On Monday, Manfred told ESPN he was "not confident" that a 2020 baseball season would be played, walking back previous comments that "unequivocally, we are going to play Major League Baseball this year" and pegging the likelihood at "100%."
"I'm not confident," Manfred told ESPN's Mike Greenberg. "I think there's real risk, and as long as there's no dialogue, that real risk is going to continue."
The sides reached a deal March 26 in which players agreed to prorated salaries, part of an agreement that included a guarantee of service time even if no games are played this year.
Teams say they need more pay cuts to afford to play in empty ballparks.
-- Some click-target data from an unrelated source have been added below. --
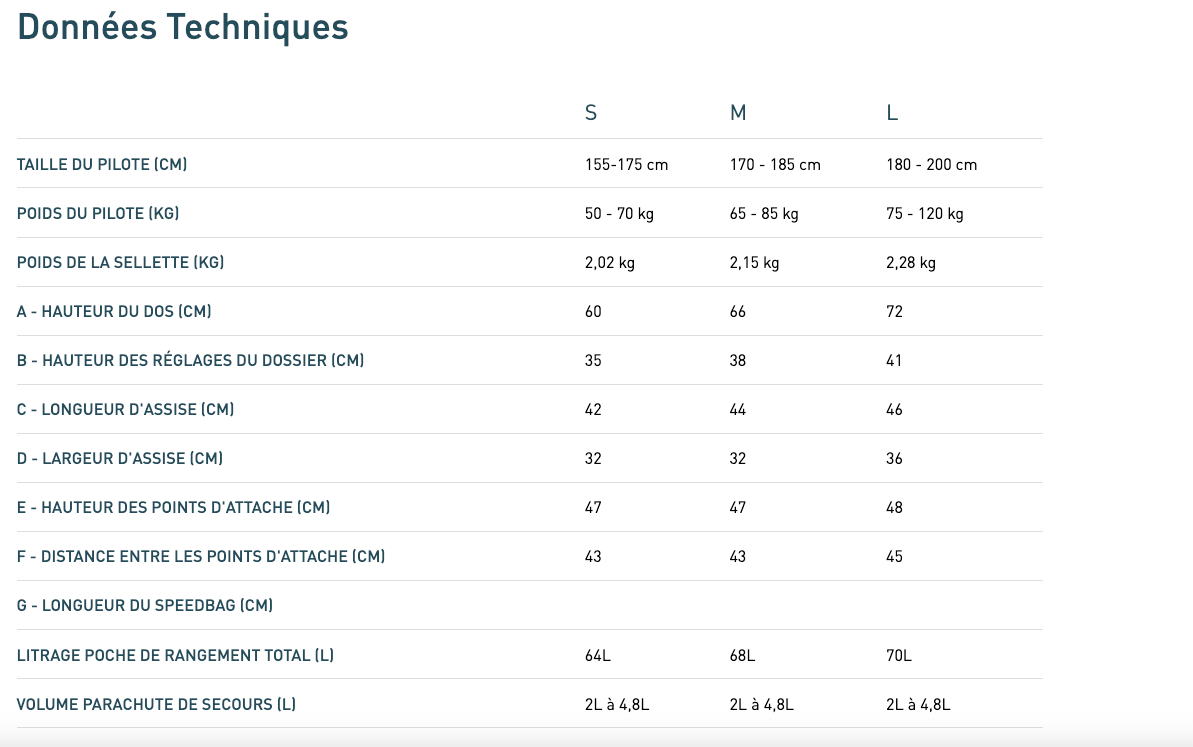This screenshot has width=1193, height=747.
Task: Click 'Litrage poche de rangement total' label
Action: 175,656
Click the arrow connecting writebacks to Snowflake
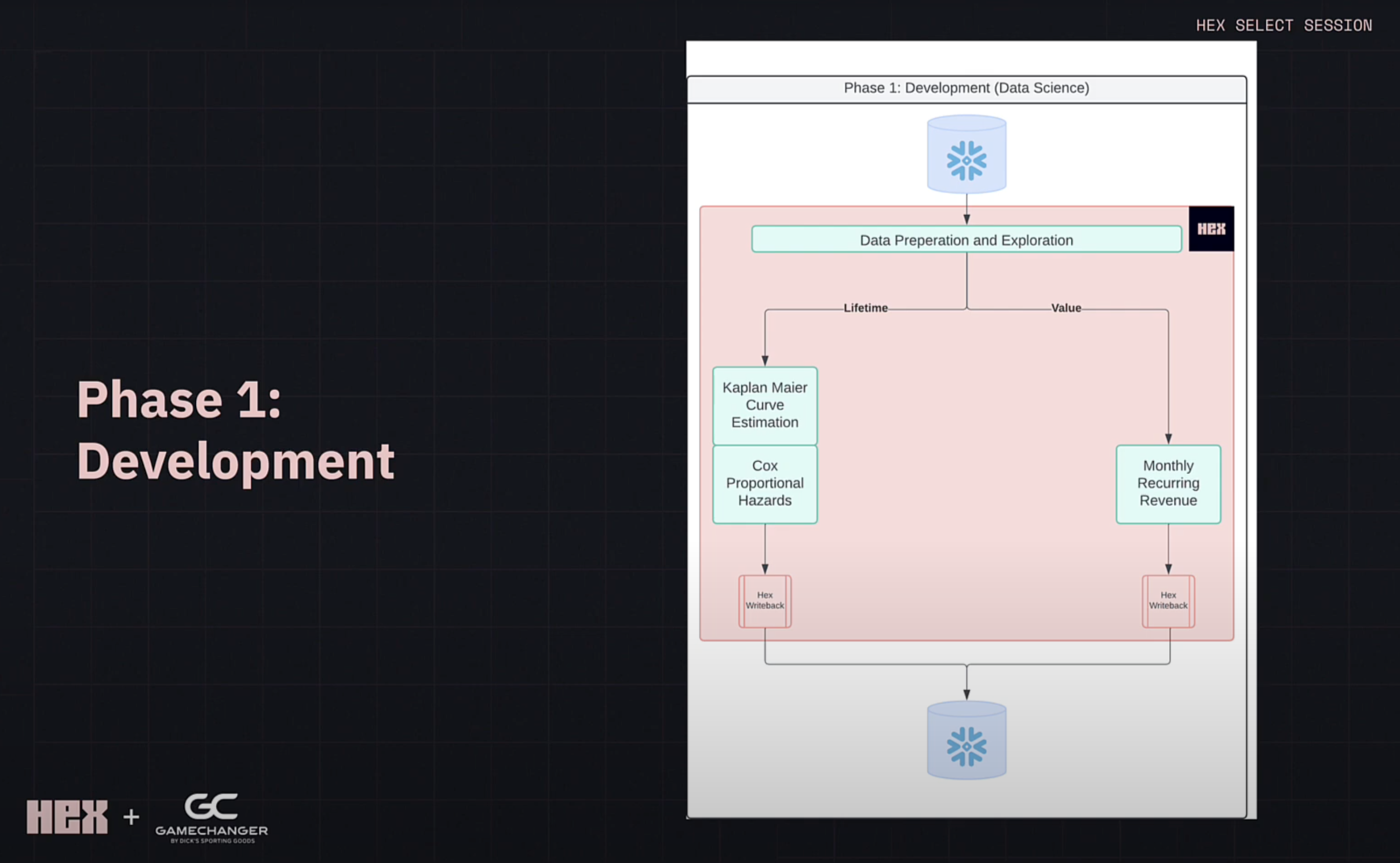 966,679
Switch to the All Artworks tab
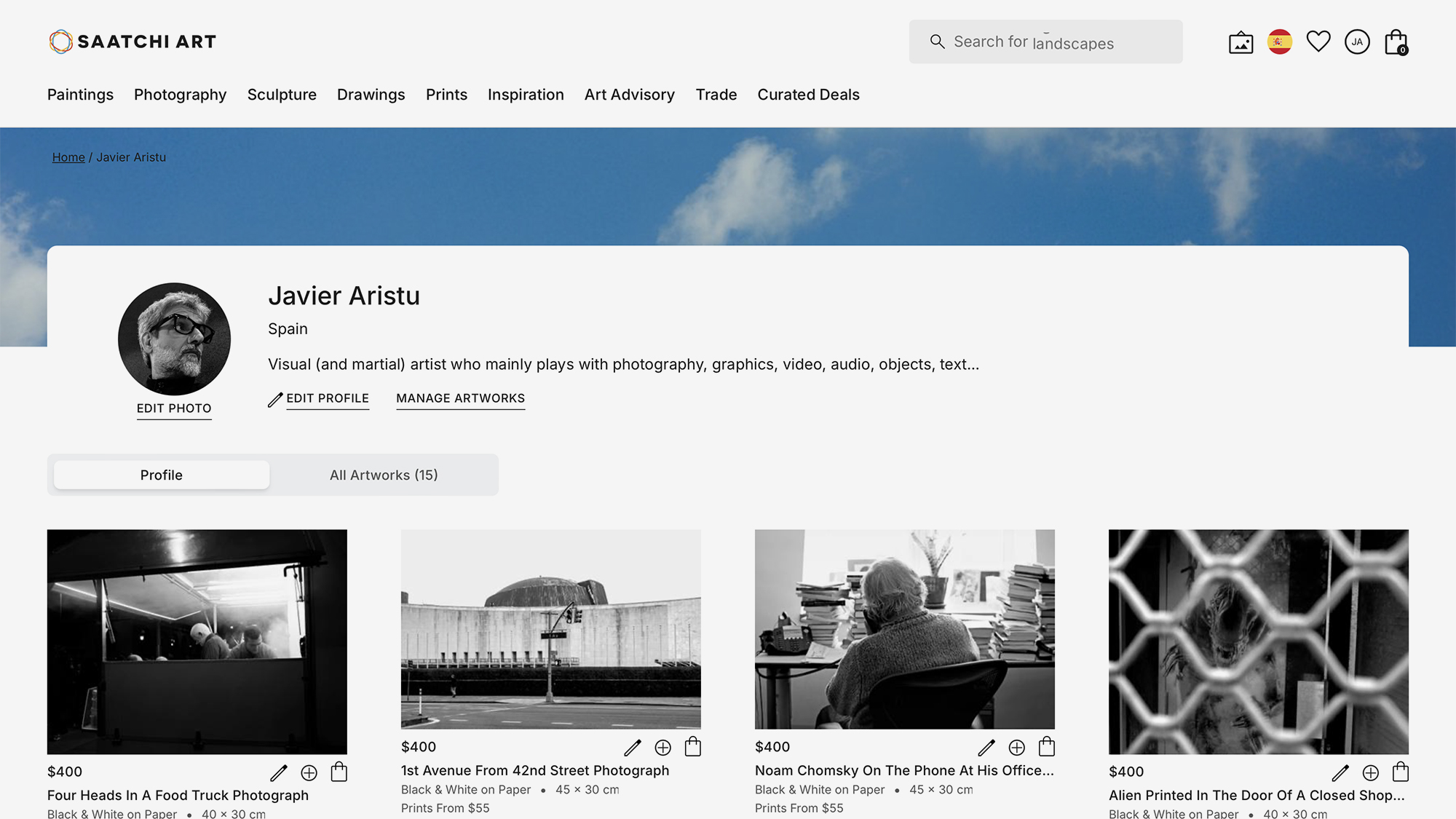 point(384,475)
Players say they will not accept additional salary reductions.
On Saturday, the day after MLB delivered a return-to-play proposal that called for a 72-game season and guaranteed 70% of players' prorated salaries (with a maximum of 83%), MLBPA lead negotiator Bruce Meyer said in a letter to MLB deputy commissioner Dan Halem: "Given your continued insistence on hundreds of millions of dollars of additional pay reductions, we assume these negotiations are at an end."
Clark followed with a statement asking the league to use its right from the March 26 agreement to set a schedule, saying: "It unfortunately appears that further dialogue with the league would be futile. It's time to get back to work. Tell us when and where."
Numerous players echoed Clark on Monday in response to Manfred, tweeting, "Tell us when and where."
Manfred said in Monday's interview that he believes the union intended to file a grievance that the league had not fulfilled its obligation under the March 26 agreement to play the most games possible, which he deemed a "bad faith tactic."
The Associated Press contributed to this report.